What We’re Reading: June 28, 2012

Today’s roundup of interesting articles and links from around the web includes a conversation with Bill Gates about the future of higher education, discussions about the composition of university governing boards and the future of peer review, Salvador Dali and Man Ray, and more.


Discussion Points

  • Open Review: A Study of Contexts and Practices
    Is peer review destined to remain (double-) blind?

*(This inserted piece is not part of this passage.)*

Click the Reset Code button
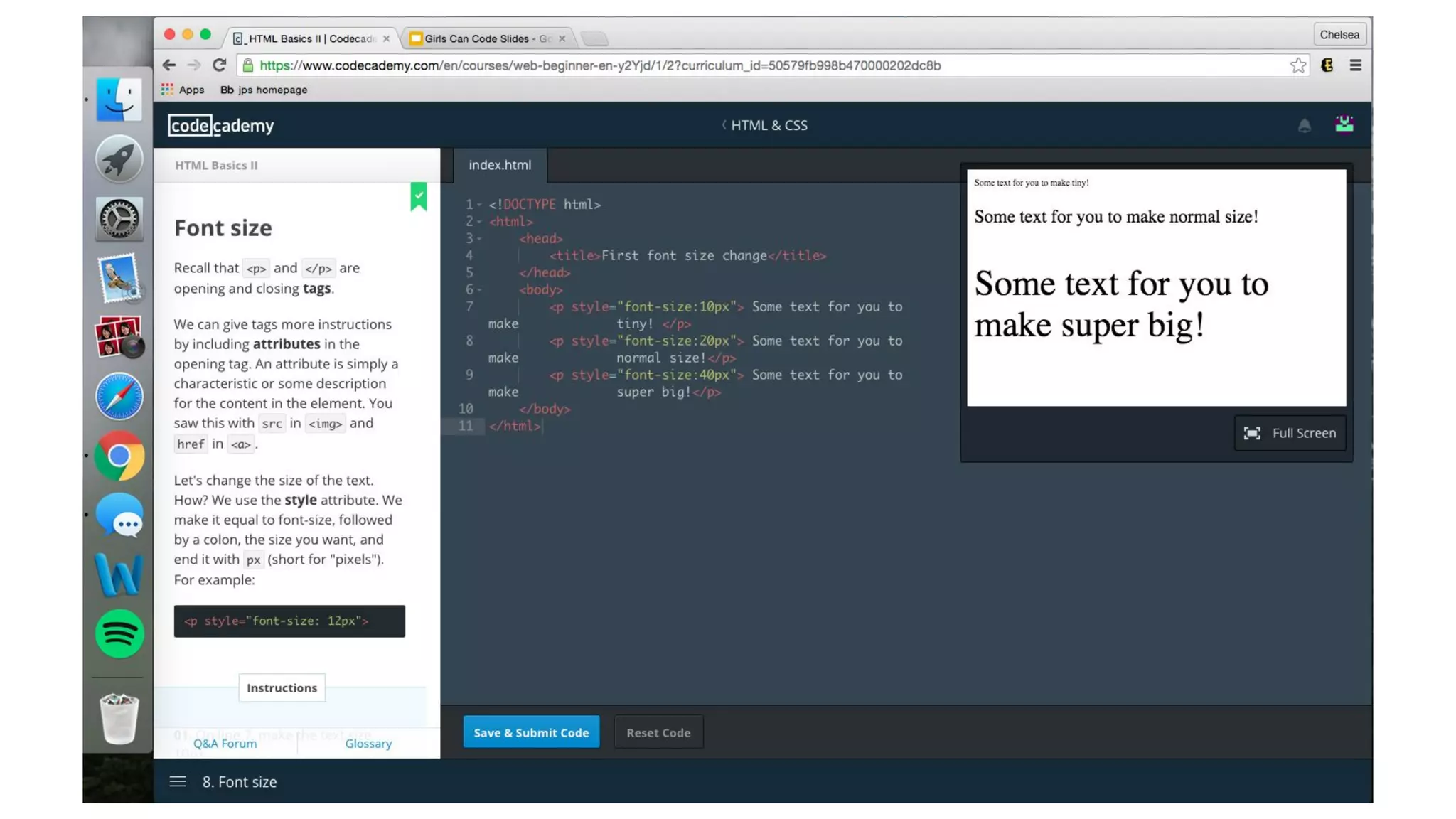The height and width of the screenshot is (819, 1456). point(658,732)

A draft white paper from a group of prominent humanists offers findings on a year-long study of open review practices and possibilities, and offers the opportunity for comments as a model of new processes.
  • Constitutional Originalism: Now for Liberals Too
    At the Atlantic, David A. Graham writes about historical arguments in favor of the Affordable Care Act: “the left is throwing in the towel and agreeing to argue on the originalists’ terms.” 

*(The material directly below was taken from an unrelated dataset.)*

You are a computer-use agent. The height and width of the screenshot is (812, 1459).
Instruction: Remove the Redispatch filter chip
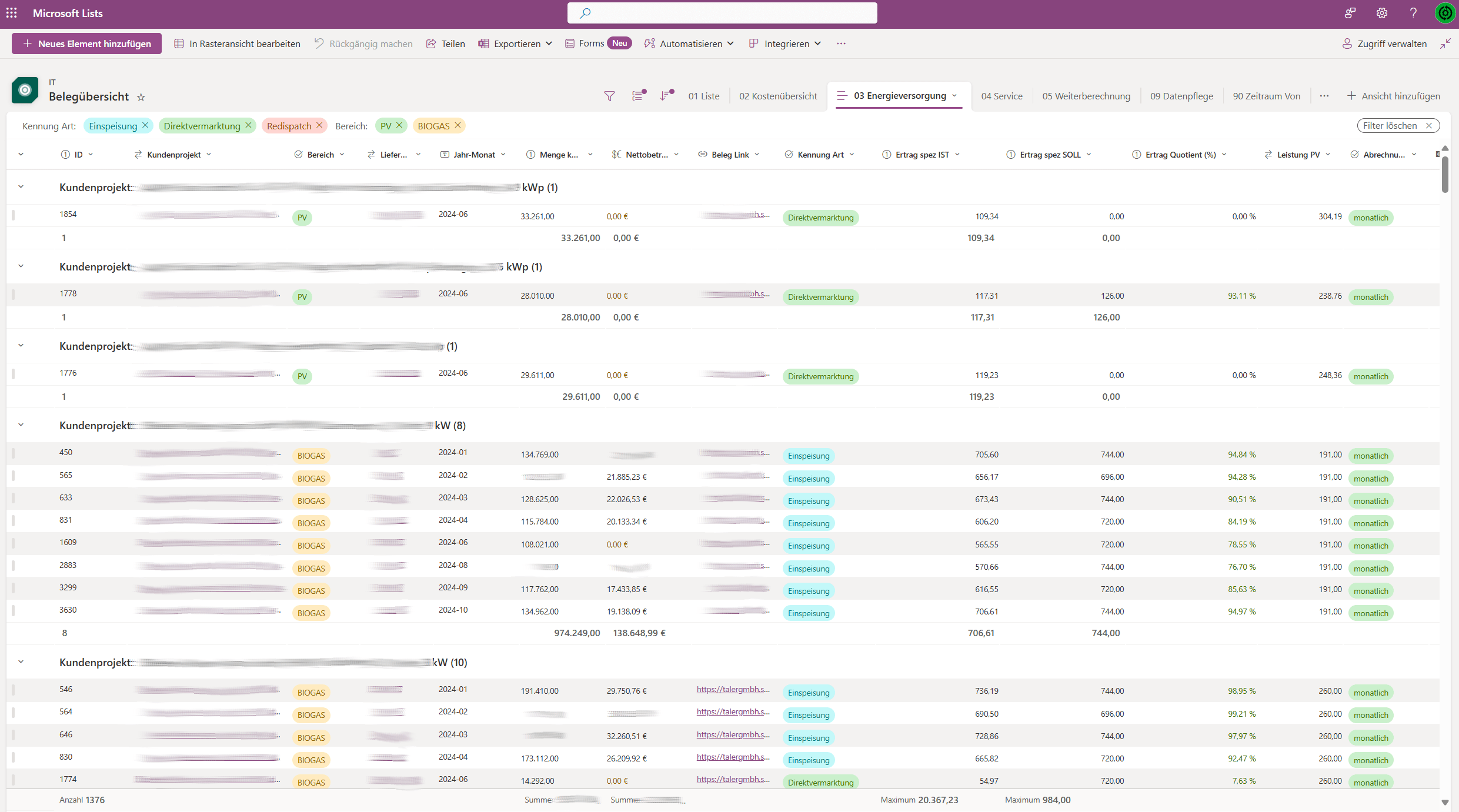click(319, 125)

    Governing Board Structure and the University of Virginia’s Fiasco
    The controversy over Teresa Sullivan prompts Kris Olds to ask, “what is the most appropriate composition of university governing boards?”
  • Finally, a Reason to Call Fundamentalists “Medieval”
    Carl Pyrdum has often taken issue with calling contemporary fundamentalists “medieval,” but argues that a home-schooling textbook that uses the Loch Ness monster to argue against Darwin “is kicking it old school–sixth-century old school.”
  • Herb Gans Is Right
    At Brainstorm blog, Laurie Essig comments on Gans’s recent “rant against cultural sociology for separating itself from what he calls structural sociology,” and why this is not merely an academic argument.